What needs to be done: From the entries that follow, copy every line with the word "agent".

[Items listed in a dataset]
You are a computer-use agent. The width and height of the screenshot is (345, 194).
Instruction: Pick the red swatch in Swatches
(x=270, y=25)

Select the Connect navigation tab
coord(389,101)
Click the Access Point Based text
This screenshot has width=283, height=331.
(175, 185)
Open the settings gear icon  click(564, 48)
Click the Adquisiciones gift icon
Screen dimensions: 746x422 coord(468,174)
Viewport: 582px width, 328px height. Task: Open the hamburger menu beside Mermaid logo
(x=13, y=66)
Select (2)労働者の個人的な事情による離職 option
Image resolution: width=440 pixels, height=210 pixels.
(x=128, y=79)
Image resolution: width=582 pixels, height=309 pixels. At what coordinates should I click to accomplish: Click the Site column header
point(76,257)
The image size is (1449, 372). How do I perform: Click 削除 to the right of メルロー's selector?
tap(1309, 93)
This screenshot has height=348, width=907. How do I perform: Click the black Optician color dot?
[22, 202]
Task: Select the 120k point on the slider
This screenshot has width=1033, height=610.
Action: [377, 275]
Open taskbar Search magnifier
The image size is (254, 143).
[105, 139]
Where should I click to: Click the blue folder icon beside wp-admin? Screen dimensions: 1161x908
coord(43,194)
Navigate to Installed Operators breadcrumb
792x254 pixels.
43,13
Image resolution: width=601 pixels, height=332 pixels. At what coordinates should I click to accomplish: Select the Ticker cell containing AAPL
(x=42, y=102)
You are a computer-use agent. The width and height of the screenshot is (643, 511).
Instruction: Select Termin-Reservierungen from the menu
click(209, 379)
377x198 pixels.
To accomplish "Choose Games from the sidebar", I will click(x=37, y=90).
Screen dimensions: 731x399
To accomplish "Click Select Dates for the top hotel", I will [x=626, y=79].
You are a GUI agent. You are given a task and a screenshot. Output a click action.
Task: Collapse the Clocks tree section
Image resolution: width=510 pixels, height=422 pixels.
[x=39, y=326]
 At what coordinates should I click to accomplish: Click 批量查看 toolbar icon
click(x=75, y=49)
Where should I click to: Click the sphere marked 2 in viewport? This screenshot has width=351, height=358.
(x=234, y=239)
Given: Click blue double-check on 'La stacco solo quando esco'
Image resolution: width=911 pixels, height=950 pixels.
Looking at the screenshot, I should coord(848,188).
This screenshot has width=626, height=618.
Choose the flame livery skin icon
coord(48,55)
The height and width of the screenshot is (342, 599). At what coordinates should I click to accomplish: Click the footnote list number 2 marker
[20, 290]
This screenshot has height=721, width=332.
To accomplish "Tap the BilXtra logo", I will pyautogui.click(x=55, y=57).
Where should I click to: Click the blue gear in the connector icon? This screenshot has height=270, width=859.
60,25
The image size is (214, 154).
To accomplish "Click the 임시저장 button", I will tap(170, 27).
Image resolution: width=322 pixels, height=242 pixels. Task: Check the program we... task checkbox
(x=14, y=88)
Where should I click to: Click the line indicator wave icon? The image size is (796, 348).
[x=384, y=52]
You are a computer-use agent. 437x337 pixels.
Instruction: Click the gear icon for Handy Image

Task answer:
You are a computer-use agent. The width and height of the screenshot is (345, 194).
You are a computer-use agent. The width and height of the screenshot is (643, 511).
You are a GUI agent. You are given a task and a screenshot. Output a click action.
You are a computer-use agent. 437x337 pixels.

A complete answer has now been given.